Rich: I think being afraid generally to deploy on a Friday is a smell of weird engineering practices in general, it isn't a thing in itself, it's just an indicator that something else is going on.

Charity: There is some stuff that needs to get fixed.

Rich: If your competitors are willing to deploy five days a week or six days a week or seven days a week, and you're actually only able to do it four days a week, you're going to lose.

Charity: I also feel like using rules should be a last resort.

Culture can do and should do so much heavy lifting for you here, because when you use culture and you use norms what you're doing is you're allowing engineers to learn and develop their own good judgment.

Liz: That goes into autonomy. Autonomy as a way of keeping engineers happy.

Rich: Even just about using software, we're actually OK doing automated rollbacks as well as rollouts.

Heaven forbid.

Charity: Let's talk about ownership just a little bit as we're winding down here.

How does that manifest? How do your engineers own their work, when is their job done? How do you feel about life/work balance?

Clearly, you work your engineers 24/7.

Rich: Ownership is a funny thing. I like to think about pride, and I like to think about enabling people to have pride in their work.

I think you can have certain low bar of standards which set the base level of what people are going to do, but hopefully trying to inspire people to actually really be proud of the work, that's better than any stick of ownership or accountability.

Charity:

When I look back on my career, it is not the jobs where I coasted and everyone thought I was amazing when I was doing an hour or two of work a day, those are not the ones that I look back and just go "That was amazing." I look back at the ones where I was pushed by circumstances, by users, by growth, by work.

But when I was pushed, and I grumbled sometimes, but I grew by leaps and bounds.

Rich: And you were proud of it, looking back?

Charity: I was proud of it.

Rich: I wrote a blog post a couple of years ago called Pride Over Process.

Charity: I read that. I loved it.

Rich: And that was definitely for me, I think so much of the companies we work in people are here to do the best work of their careers.

Generally actually trying to tap into that, and I think structurally process-wise you'd like to set up teams which enable people to have end to end ownership as much as possible, enable them to know really who their customers are.

Charity: Get those feedback loops.

Rich: Yeah, get them feedback loops.
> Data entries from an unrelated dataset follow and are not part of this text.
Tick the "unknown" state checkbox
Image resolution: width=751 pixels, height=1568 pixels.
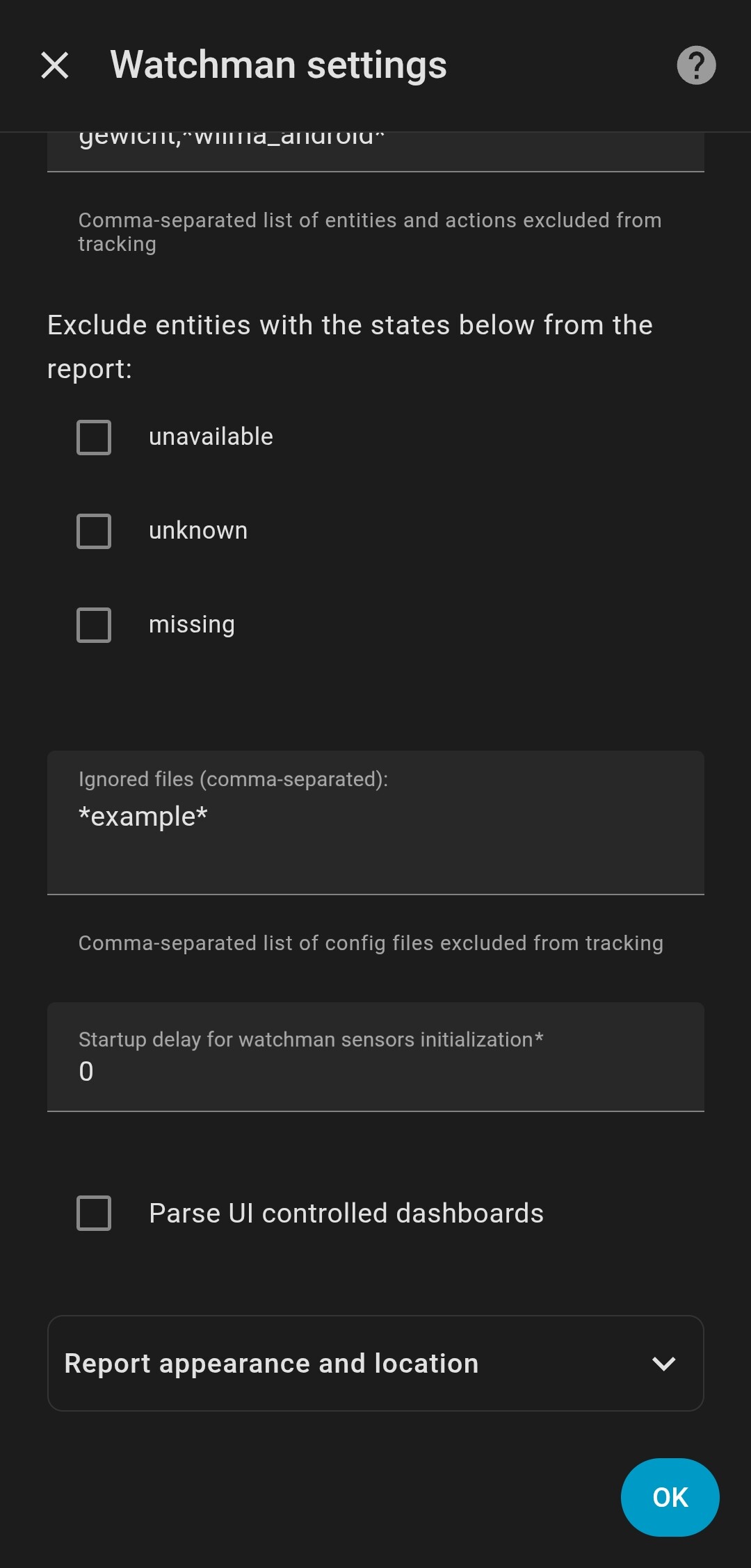(94, 531)
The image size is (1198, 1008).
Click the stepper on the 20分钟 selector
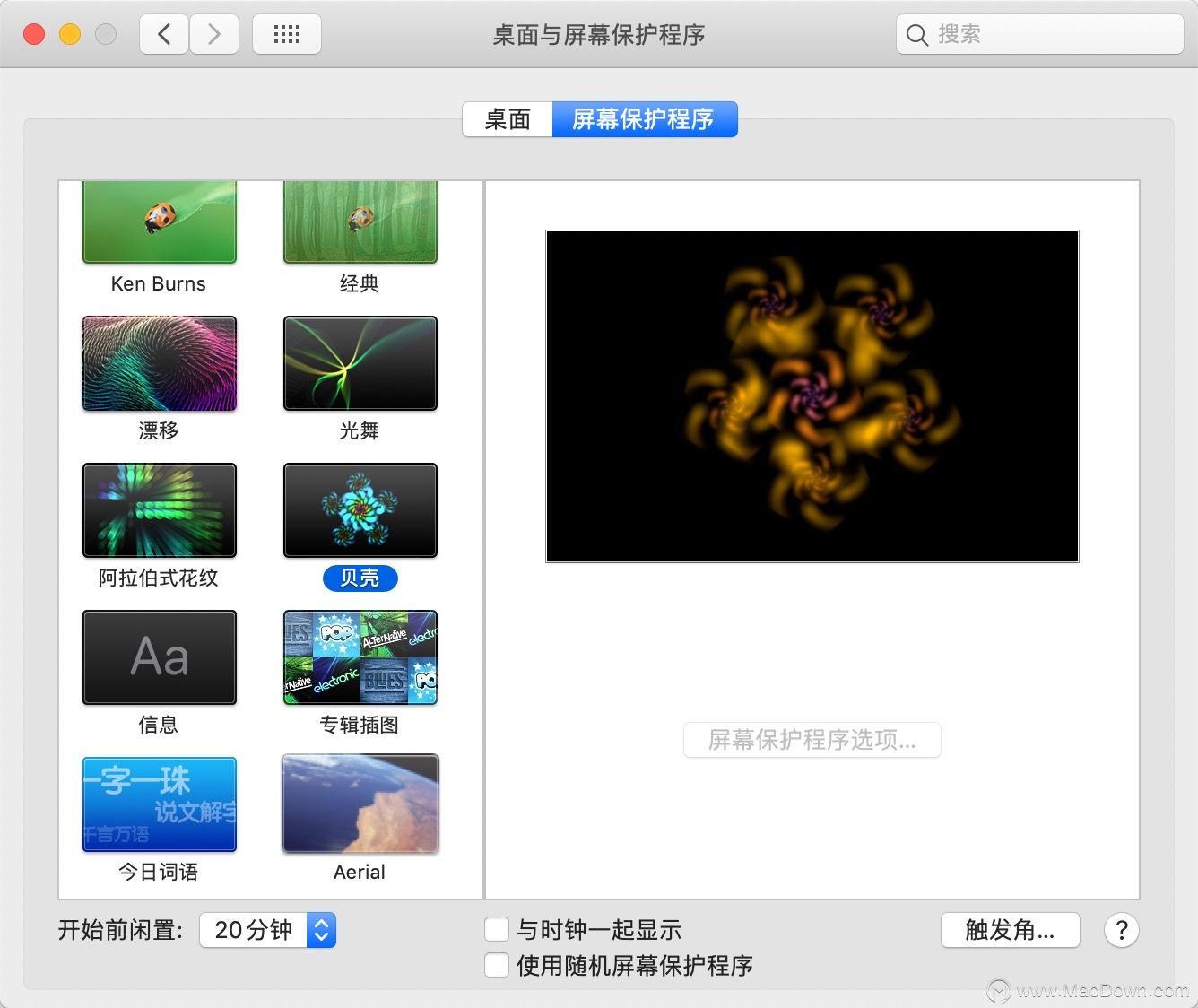320,930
Get them as connected to their customers as possible.

Charity: But not everybody is in that phase throughout their life.

There are times when you might want to take a step back, and I think that self-knowledge is the important thing here.

Self-knowledge and businesses kind of accurately and honestly representing what kind of teams they want to build.

Liz: Also what they reward. If someone is giving everything that they have, they should be rewarded for it rather than having someone profit off of that.

Charity: Absolutely. This has been a real pleasure to have you.

Rich: Thanks so much. It's been super fun, thank you.